Semi, segni, caso: i frammenti semantici di David Reimondo

Al Museo Novecento di Firenze una grande installazione

MAR 22, 2019 -

Firenze, 22 marzo (askanews) – Una grande parete nel loggiato del Museo Novecento di Firenze per accogliere dei “semi” digitali nati dalla scomposizione di elementi di linguaggio che, con questa operazione, danno forma a un nuovo tipo di linguaggio artistico. Gioca un po’ su questo intreccio semantico la grande opera site specific che David Reimondo, chiamato a confrontarsi con i “Frammenti di un discorso amoroso” di Roland Barthes, ha concepito e realizzato per il museo fiorentino, e che dal libro del grande semiologo francese ha mutuato anche il titolo.

“Diciamo – ha spiegato l’artista ad askanews – che qui sono partito da un’immagine video: ho preso dei semi di varia natura, con questi ho ricostruito i miei simboli, poi li ho soffiati con un compressore e chiaramente tutti i semi si sono sparsi casualmente.
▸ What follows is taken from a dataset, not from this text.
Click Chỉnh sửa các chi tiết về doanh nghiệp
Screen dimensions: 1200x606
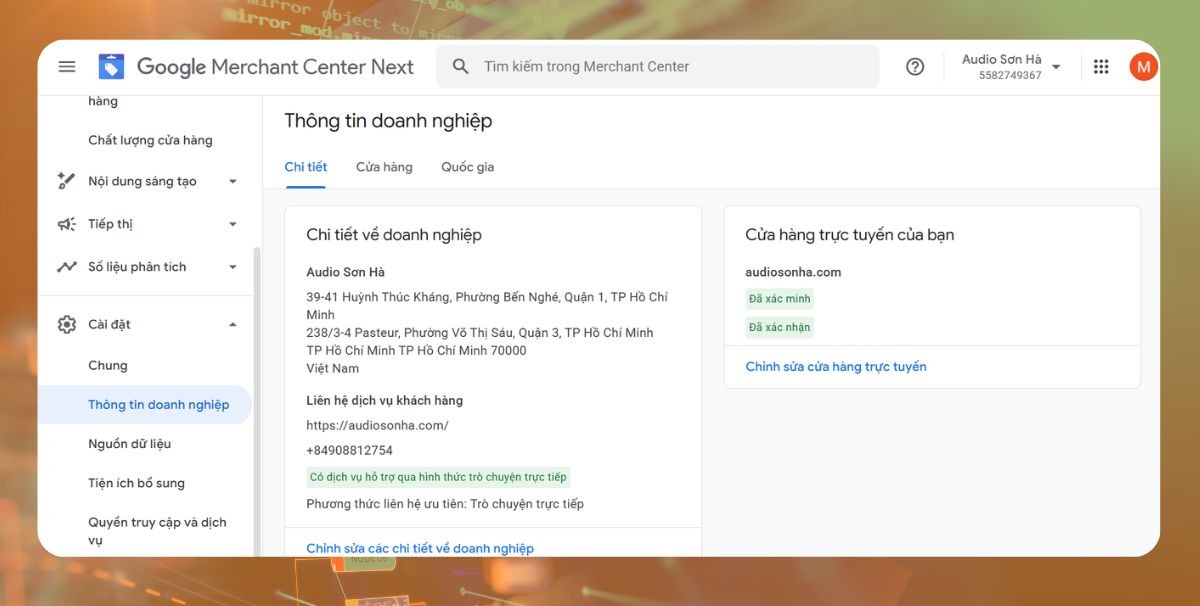pos(420,548)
Qui ho voluto che il monitor si adattasse al video, e non viceversa, come succede di solito. Quindi ho ricostruito questa rete di led che ripercorre il movimento con cui i semi sono volati via”.

I frammenti della narrazione di Barthes, quindi, qui diventano semi, che diventano segni e poi, con l’intervento del caos, assumono una ancora diversa forma e, è proprio il caso di dire, una diversa struttura. Ci si potrebbe perdere nel labirinto di significati che il lavoro innesca, ma si potrebbe anche solo accettare la natura provvisoria di ogni indagine e di ogni conclusione, presto sostituita da nuove ricerche, da nuovi approdi, spesso innescati da circostanze imprevedibili, come il movimento dei semi di Reimondo. Artista capace di cercare sempre nuovi percorsi, lasciando vie consolidate e rassicuranti per provare a guardare oltre.

“E’ una questione che esploro nuovi linguaggi, in senso molto globale – ha aggiunto David – non solo come lingua. E chissà dove andrò, sono molto curioso anche io”.

L’installazione di Reimondo, che ha la curatela dell’ottimo Gaspare Luigi Marcone, è l’opera con cui il direttore del museo, Sergio Risaliti, ha voluto inaugurare il ciclo “Ora et Labora”.